_REQUIRED ACTION_. Keep only those lines of the records that include the string "agent".

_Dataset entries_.

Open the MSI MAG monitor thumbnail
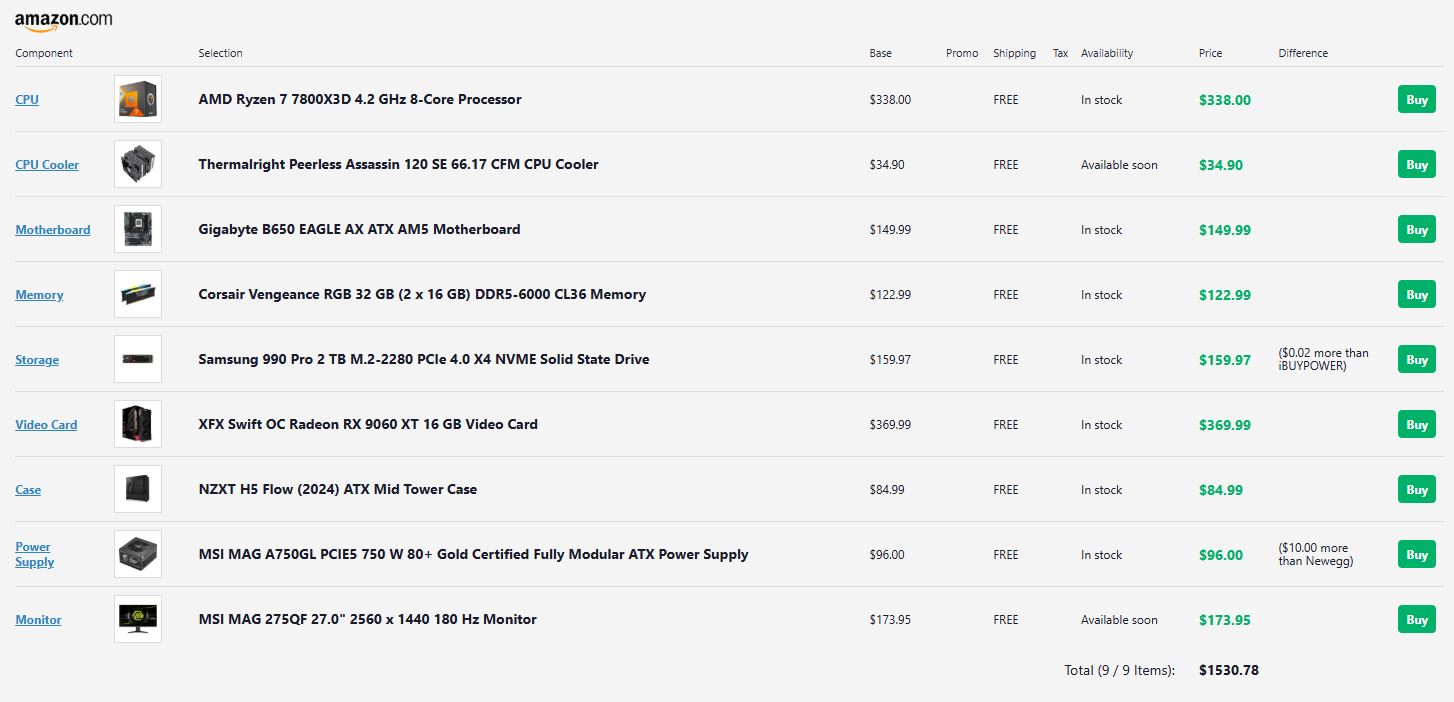This screenshot has height=702, width=1454. pyautogui.click(x=138, y=620)
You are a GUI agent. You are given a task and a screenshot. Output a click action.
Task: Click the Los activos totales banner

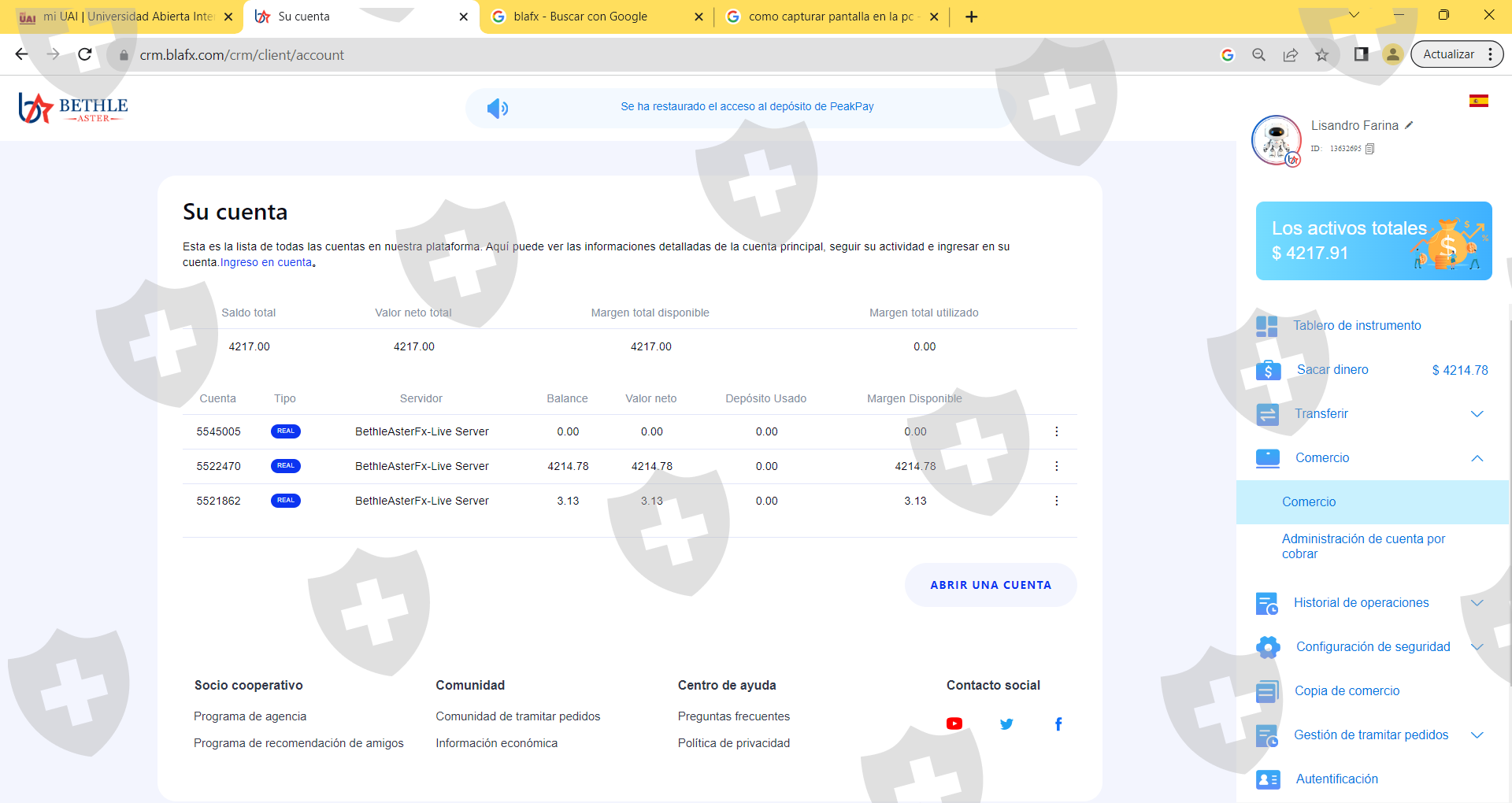click(x=1373, y=241)
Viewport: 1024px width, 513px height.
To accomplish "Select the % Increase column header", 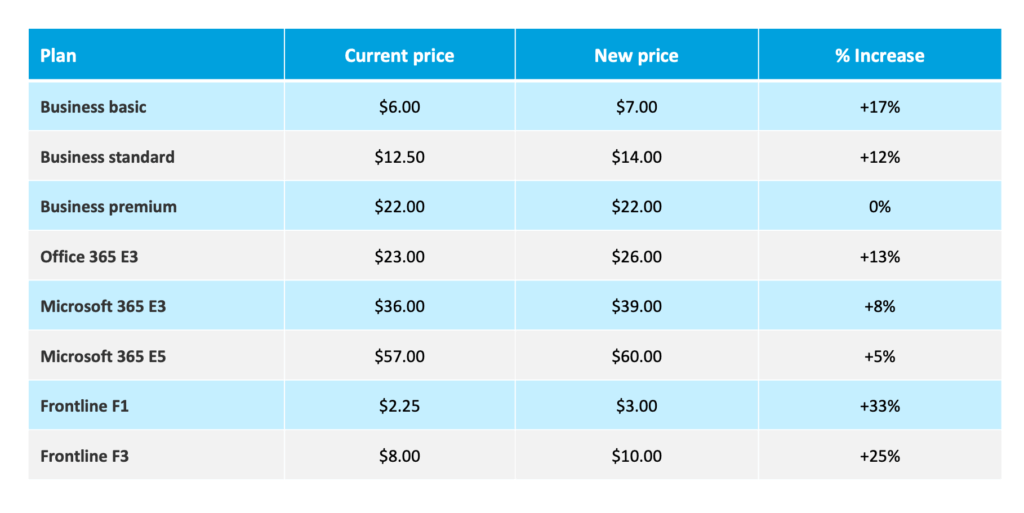I will pos(879,56).
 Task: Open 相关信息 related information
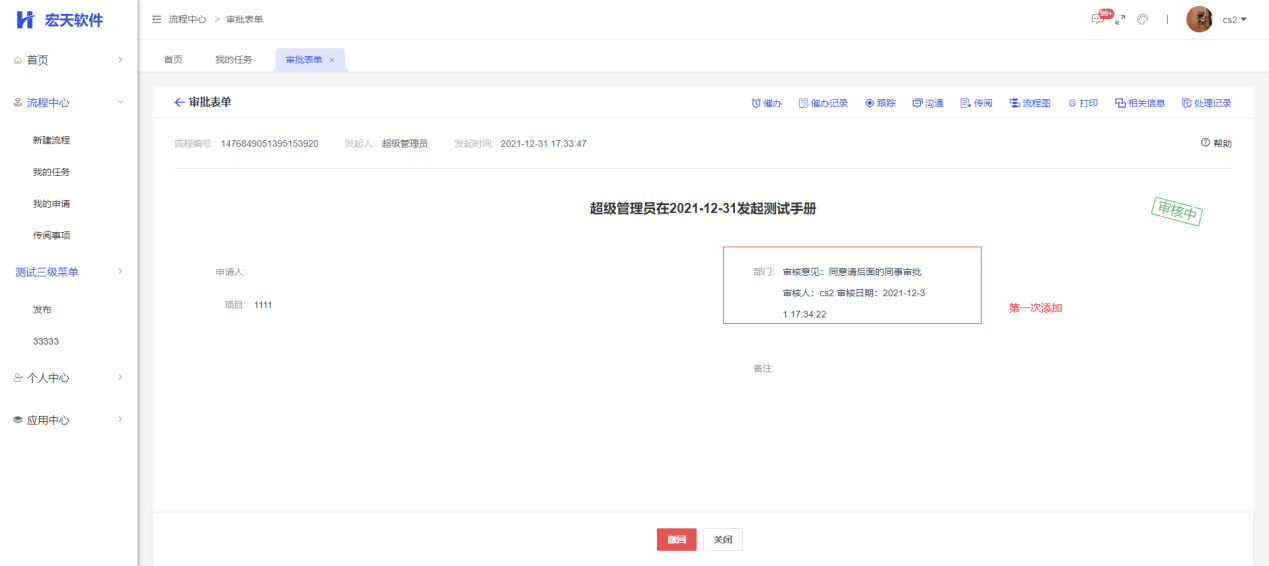(x=1140, y=103)
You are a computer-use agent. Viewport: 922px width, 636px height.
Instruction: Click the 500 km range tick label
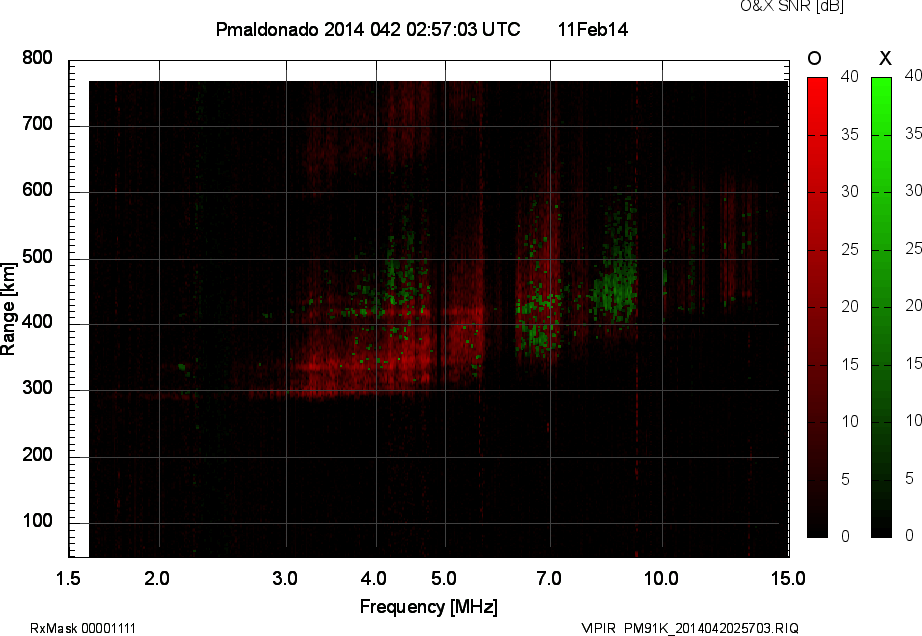tap(38, 258)
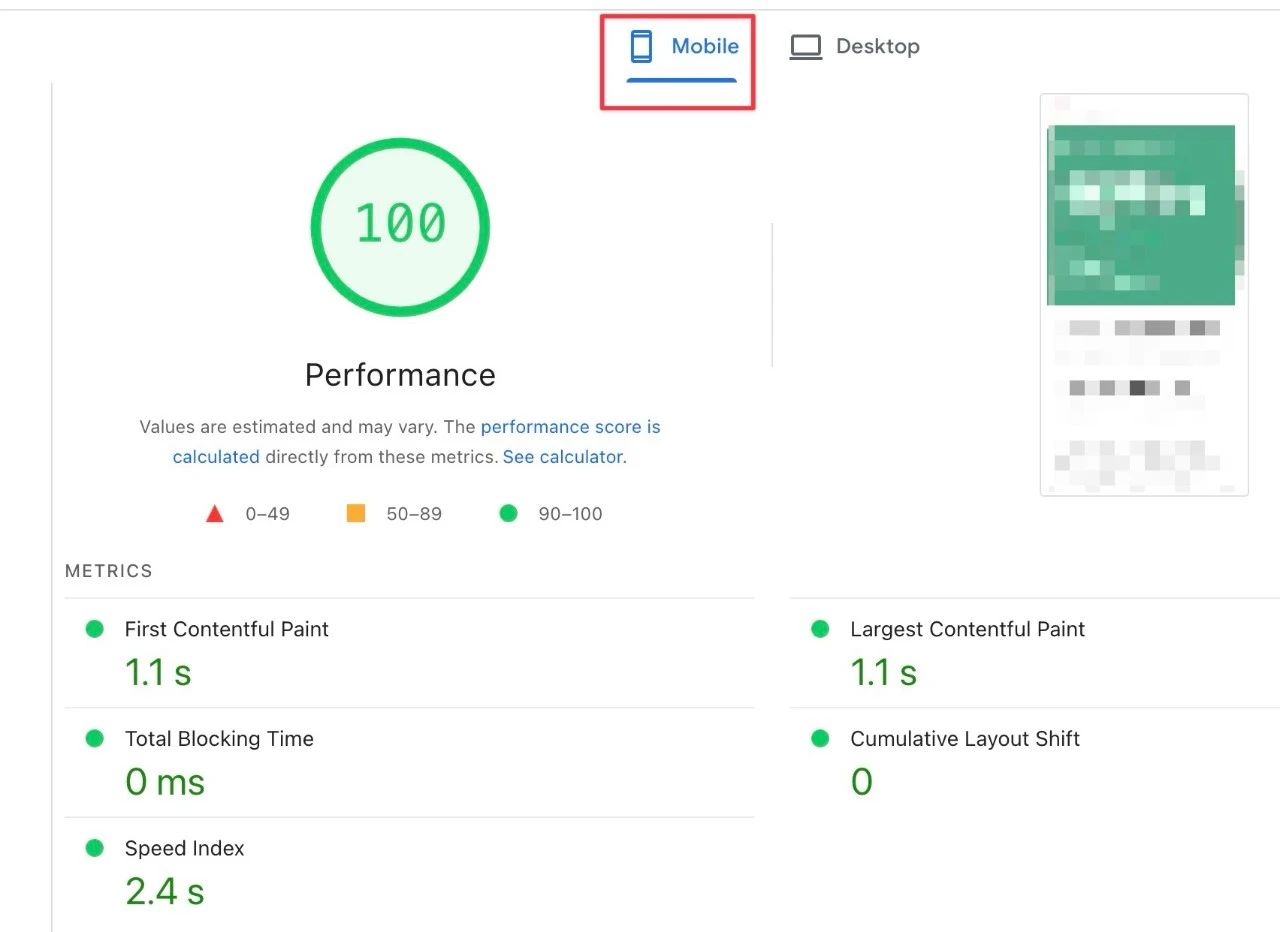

_PROBLEM SOLUTION_.
You are a GUI agent. You are given a task and a screenshot. Output a click action.
You are a computer-use agent. Viewport: 922px width, 636px height.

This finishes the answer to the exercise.